Strikethrough text – Alert
ARC raises an alert for strikethrough text, which is can be identified by use of the
strike HTML element or by text having the CSS property,
Strikethrough text does not inherently violate WCAG or any technical specifications, but most screen readers don’t, by default, announce text formatting styles such as text having a strikethrough. However, text having a strikethrough signifies a retraction, and that carries significant meaning. A price has changed or a condition to a contract was removed. This is critically important information not conveyed to assistive technology users – unless a consideration is made.
Manual testers, with less experience may miss this issue. Moreover, strikethrough text is often added by content managers, after comprehensive accessibility testing has already been completed on the application. Based on TPGi’s familiarity with this workflow, ARC Rules provides an alert.
Content behind modal is still accessible – Error
A modal dialog is a pop-up of information where users must complete an action in the dialog, before interacting with the main page content outside the dialog. Therefore, when a modal dialog is open, the main page content outside the dialog must be hidden from assistive technologies to prevent users from navigating to content that is intended to be non-interactive.

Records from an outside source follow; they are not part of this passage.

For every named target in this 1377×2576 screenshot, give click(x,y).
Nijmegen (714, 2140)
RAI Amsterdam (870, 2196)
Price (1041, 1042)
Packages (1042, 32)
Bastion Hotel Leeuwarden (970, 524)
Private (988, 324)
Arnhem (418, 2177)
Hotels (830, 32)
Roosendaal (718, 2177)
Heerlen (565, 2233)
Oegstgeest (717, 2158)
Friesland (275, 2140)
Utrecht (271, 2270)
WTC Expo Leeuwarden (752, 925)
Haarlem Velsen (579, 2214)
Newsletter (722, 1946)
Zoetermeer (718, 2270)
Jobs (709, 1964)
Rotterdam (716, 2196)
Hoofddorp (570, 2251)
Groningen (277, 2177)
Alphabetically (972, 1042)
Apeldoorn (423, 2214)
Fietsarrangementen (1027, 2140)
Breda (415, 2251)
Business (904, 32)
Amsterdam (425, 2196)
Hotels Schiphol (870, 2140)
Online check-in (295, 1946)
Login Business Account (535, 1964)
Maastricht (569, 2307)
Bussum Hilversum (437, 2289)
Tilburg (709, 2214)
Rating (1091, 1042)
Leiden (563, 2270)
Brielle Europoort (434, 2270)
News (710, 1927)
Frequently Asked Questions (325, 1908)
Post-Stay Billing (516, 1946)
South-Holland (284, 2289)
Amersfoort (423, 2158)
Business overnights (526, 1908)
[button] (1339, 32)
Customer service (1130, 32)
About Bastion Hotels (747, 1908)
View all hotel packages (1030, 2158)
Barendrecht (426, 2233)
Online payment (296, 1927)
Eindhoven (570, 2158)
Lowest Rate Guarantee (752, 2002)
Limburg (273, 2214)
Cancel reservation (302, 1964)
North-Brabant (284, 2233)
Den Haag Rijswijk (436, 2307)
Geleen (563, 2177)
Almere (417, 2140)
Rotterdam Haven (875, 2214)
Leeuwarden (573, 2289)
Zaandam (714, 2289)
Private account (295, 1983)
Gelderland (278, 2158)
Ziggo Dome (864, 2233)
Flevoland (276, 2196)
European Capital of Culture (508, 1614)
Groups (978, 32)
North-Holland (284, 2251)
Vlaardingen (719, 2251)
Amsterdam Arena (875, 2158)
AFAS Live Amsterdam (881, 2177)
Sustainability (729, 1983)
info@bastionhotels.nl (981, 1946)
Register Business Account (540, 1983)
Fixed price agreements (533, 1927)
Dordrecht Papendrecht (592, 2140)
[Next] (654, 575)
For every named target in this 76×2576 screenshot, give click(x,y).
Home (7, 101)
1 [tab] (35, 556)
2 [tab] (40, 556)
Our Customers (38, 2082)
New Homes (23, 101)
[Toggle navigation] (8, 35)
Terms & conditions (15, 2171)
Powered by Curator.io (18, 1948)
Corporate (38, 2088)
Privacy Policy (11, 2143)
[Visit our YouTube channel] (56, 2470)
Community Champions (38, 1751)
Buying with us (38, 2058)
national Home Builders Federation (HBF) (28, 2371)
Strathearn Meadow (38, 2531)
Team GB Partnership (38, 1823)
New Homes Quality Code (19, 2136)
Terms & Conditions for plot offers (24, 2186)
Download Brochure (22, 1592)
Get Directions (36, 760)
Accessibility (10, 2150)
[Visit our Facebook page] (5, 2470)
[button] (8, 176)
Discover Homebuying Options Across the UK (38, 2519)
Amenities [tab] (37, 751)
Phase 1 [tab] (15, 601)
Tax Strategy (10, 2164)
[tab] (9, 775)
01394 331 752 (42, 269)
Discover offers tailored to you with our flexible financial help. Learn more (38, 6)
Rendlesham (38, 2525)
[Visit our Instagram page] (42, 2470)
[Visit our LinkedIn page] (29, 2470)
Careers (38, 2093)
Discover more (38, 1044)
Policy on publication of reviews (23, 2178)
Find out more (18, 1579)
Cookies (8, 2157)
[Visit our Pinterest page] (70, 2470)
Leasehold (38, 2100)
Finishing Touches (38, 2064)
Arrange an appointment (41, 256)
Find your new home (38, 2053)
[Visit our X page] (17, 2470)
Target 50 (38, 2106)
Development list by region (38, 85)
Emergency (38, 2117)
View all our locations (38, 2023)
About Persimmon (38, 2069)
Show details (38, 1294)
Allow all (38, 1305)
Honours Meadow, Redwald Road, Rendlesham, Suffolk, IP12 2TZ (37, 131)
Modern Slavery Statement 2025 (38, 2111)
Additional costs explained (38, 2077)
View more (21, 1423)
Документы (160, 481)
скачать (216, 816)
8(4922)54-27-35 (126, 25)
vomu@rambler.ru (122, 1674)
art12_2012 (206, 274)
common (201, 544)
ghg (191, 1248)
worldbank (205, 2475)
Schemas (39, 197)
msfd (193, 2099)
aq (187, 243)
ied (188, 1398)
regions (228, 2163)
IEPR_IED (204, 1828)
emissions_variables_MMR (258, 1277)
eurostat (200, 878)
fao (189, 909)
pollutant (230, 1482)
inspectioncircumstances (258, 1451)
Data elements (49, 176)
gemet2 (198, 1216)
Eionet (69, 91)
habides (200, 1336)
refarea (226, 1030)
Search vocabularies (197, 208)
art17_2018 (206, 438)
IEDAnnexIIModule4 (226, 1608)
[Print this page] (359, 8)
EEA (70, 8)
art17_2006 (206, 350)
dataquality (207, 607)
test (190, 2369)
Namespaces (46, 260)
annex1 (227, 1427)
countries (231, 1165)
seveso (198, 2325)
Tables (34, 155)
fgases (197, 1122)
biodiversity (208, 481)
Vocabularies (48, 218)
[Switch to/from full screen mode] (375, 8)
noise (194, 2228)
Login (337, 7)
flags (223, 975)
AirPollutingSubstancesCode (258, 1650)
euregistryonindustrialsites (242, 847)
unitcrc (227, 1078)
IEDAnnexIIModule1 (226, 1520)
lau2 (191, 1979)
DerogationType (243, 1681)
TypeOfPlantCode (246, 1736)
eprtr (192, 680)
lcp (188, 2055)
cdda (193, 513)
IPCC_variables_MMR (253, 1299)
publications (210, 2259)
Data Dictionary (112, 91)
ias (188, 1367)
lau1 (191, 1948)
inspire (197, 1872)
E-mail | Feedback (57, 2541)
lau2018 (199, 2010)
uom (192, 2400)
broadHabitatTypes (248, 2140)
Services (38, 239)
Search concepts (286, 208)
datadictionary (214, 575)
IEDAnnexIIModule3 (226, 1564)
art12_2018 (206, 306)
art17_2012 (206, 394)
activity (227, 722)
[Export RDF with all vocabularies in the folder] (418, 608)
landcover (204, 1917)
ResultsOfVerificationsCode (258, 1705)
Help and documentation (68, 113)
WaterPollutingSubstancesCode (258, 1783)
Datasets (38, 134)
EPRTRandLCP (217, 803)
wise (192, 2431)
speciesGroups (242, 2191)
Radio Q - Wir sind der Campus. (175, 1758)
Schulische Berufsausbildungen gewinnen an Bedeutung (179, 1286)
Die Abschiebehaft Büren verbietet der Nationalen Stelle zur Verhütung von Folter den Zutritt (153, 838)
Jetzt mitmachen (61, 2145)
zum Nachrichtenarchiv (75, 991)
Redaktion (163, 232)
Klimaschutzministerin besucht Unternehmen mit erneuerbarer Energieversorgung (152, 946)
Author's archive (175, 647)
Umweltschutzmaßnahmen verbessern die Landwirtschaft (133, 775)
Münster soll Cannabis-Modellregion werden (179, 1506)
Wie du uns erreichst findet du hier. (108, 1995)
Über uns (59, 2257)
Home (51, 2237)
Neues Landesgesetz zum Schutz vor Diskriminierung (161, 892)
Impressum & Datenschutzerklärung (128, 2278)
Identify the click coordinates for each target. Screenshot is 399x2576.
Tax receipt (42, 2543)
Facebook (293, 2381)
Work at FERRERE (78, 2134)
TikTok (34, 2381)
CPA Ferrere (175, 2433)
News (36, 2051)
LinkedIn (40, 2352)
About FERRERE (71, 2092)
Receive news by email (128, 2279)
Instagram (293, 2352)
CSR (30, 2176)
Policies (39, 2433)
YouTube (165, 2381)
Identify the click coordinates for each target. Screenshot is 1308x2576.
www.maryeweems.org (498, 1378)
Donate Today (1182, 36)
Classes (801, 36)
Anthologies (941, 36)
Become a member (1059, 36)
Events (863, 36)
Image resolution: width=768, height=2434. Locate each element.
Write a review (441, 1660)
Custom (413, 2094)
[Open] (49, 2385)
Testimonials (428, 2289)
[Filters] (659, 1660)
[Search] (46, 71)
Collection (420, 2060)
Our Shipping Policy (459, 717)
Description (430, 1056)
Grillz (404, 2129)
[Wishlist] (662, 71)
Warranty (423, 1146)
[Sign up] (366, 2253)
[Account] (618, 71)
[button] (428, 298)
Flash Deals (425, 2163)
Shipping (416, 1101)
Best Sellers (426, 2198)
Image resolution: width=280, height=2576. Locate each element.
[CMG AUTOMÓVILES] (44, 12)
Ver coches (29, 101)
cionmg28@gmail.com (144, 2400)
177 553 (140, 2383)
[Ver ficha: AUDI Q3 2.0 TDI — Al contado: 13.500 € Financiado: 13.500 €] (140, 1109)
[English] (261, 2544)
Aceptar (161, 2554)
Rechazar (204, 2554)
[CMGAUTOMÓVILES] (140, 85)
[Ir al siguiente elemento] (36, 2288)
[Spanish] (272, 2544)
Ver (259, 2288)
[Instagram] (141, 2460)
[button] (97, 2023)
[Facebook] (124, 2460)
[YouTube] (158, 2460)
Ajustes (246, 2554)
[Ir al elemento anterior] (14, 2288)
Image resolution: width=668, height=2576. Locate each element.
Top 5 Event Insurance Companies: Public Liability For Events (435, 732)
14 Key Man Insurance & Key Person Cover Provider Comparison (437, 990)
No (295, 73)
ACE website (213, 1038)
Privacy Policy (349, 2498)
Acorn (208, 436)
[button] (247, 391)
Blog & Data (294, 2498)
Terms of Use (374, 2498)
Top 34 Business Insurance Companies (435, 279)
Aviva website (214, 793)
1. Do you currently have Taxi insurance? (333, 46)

ARC Rules detects when the content outside the dialog is not hidden. While it’s possible for a dialog to be non-modal, where users can navigate to and from the dialog, ARC Rules does not prioritize this uncommon circumstance. When ARC Rules conclusively determines a dialog is modal, ARC Rules instead raises an error.
While manually inspecting a dialog flagged by this rule, testers learn of a dialog’s full range of accessibility requirements and often detect other WCAG violations. For example, when a dialog appears, it’s critical that keyboard focus is set to the dialog otherwise, screen reader users may not be aware of the dialog’s presence. While focus management is difficult to test using automated means, ARC removes this gap in test coverage and alerts site authors to a potential accessibility barrier.
Which Rules Engine to Use
In ARC Monitoring, teams can use both ARC Rules and Axe; they don’t have to use only one.
Both ARC Rules and Axe follow the Accessibility Conformance Testing (ACT) Rules Format, which defines a format for writing automated accessibility test rules. The goal is for automated testing tools to have greater consistency in how they test and interpret WCAG. This standardization makes it easier to compare the results returned by ARC Rules and Axe.
Using both engines allows for the cross-checking of results which increases the likelihood that elements are correctly identified as automatic failures. However, to have a single baseline measure of accessibility, most organizations end up primarily relying on ARC Rules or Axe.
For the past year, I supported organizations using ARC Monitoring. I’m often asked which rules engine to use. At first, I was agnostic and said the choice of rules engine was a matter of personal preference. However, I quickly found that this was not the correct advice.
It turned out teams using Axe alone, particularly those newer to accessibility, caught fewer issues, increasing the risk for their organization. It’s risky for a team to know of an accessibility issue on their website that has not been fixed. It’s even riskier for a team to carry on in false confidence, believing they’ve fixed the errors, unaware of other critical accessibility issues on their site.
Teams that favored ARC Rules in monitoring found more accessibility barriers, including issues that had gone undetected in their own manual testing. Equipped with the ARC Platform’s tools and resources, fewer issues reached production. Teams gained a more fundamental understanding of accessibility and delivered a higher quality user experience.